Нож разрезал ткань по плечевым швам, как бумагу. Часть одежды осталась под Учителем, остальное Бинань заботливо разгладил руками, он тянул время. Это было время торжества.

— Три…

Тишина.

Бинань ощущал, как его сердце, закаленное годами притворства и тренировок, бьется слишком часто. Он представил, как приставит нож к беззащитному горлу этого человека и разрежет его рубаху вдоль рукавов, касаясь кожи острием ножа. Почти касаясь… есть ли что-либо более возбуждающее?..

Связанный мужчина не делал ни одной попытки спасти себя предположением или действием. Может быть, сражался за крохи своего достоинства. Поэтому Бинань согнул его ногу в колене и взялся за сапог.

Ноги у его учителя были тоже чрезвычайно хороши, он помнил это по купальням, куда Учитель и три его ученика однажды зашли, чтобы согреться. Сапоги один за другим упали на пол.

— Четыре…

Бинань положил одну из этих стройных ног себе на колени, задумчиво провел пальцами по бедру, вдоль голени, по стопе… развернулся и припал на локоть. Его свободная рука потянулась к завязкам рубахи.

— Хуа Бинань, — четко произнес связанный человек.

Бинань замер. Чувство было крайне неприятным. Даже разочарованием его не назовешь. Оно было жгучим, как оскорбление, и абсолютно кислым. Словно эти слова ужалили его прямо в сердце.

— Ты Хуа Бинань, Змеиный мастер Ханьлинь Шеншоу из ордена Гуюэ.

— Почему же Учитель так долго молчал?.. — с досадой, скрытой за насмешкой, произнес Бинань.

— Я хотел узнать, как далеко ты зайдешь. А теперь хочу узнать, способен ли ты сдержать свое обещание.

* * *


За душой Хуа Бинаня было много такого, о чем никто не знал. Ни сводная сестра — в одной половине его жизни, ни воспитавшая его Школа — в другой. Речь, конечно, о медицинском ордене Гуюэ.

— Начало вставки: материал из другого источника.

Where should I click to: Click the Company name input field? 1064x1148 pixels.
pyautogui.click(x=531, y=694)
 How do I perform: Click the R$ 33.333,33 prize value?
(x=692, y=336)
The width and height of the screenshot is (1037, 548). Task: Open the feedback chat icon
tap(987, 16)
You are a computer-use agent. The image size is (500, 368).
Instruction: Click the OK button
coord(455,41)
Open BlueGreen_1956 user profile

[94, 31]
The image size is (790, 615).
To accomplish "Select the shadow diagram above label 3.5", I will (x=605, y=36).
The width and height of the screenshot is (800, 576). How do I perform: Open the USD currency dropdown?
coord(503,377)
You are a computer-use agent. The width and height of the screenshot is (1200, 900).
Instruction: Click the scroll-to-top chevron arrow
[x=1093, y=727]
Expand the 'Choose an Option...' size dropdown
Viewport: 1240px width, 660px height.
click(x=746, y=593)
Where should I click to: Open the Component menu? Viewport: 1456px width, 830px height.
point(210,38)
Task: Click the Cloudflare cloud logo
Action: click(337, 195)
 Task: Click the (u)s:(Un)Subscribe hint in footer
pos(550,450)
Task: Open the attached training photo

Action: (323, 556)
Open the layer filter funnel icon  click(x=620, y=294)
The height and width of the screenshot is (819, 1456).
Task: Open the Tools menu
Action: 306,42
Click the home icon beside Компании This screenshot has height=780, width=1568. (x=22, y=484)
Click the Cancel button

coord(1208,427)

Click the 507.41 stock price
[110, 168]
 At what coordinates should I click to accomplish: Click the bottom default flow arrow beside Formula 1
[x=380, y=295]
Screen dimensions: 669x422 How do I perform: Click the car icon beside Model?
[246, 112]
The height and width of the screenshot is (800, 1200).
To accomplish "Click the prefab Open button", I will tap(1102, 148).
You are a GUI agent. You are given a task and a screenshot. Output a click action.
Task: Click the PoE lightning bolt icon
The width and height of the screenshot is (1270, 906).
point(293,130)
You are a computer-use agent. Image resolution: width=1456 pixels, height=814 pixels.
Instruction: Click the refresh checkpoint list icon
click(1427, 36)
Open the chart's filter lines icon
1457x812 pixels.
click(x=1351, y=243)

Школу пика Сышен даже упоминать смешно. Она знала Бинаня как сироту-найденыша под чужим именем Ши Минцзин и считала пустым местом. Женственный скромный мальчик с мягкими манерами и способностями ниже среднего. Когда он умрет на задании — а это непременно случится, природа беспощадна — в мире ничего не изменится.

Это было хорошо. Удобно.

Хуа Бинань жил с прилипшей к нему легендой, жил чужой жизнью, чтобы воплотить свой План. Он был так убедителен в своей слабости, нищей чистоте, скромности и сердечности, что сам почти поверил в это.

У легенды было лишь одно слабое место. Она не позволяла Бинаню быть собой, проявлять свою природу. Он не смел проливать слез. Они мгновенно выдали бы его. Ведь Бинань не был человеком — он был демоном-полукровкой с золотыми слезами и телом, полным ценной, вкусной энергии ци. Такие тела заклинатели смертного мира либо съедали, либо использовали в половых целях, чтобы усилить свои куцые человеческие данные. Женщины ценились больше, так как могли родить себе подобных. Мальчики сразу шли на медицинские пилюли.

Мать Хуа Бинаня долгое время обслуживала мужчину, пока не была им съедена.

Все это были не шутки.

Демонический клан Прекрасных Костяных Бабочек, к которому принадлежал Бинань, не имел в мире смертных никаких особых сил. Он был сослан сюда за древнюю измену. А ссылка есть ссылка: она нужна для страдания. В мире смертных демоны вроде Бинаня даже дышали с трудом. Силы и возможности их казались ничтожными, а опасности ждали на каждом шагу.

Быть ценной дичью, на которую охотятся те, кто и ногтя твоего не стоят, крайне мучительно. Конечно, Костяные Бабочки скрывались.

Итак, слабое место. В мире смертных был один человек — кроме сводной сестры — который стоял выше всех. Он не считал Прекрасных Костяных Бабочек едой или постельными игрушками. И он вдумчиво, с сочувствием и благосклонностью, смотрел на Хуа Бинаня своими удлиненными глазами с тех пор, как тому исполнилось десять лет.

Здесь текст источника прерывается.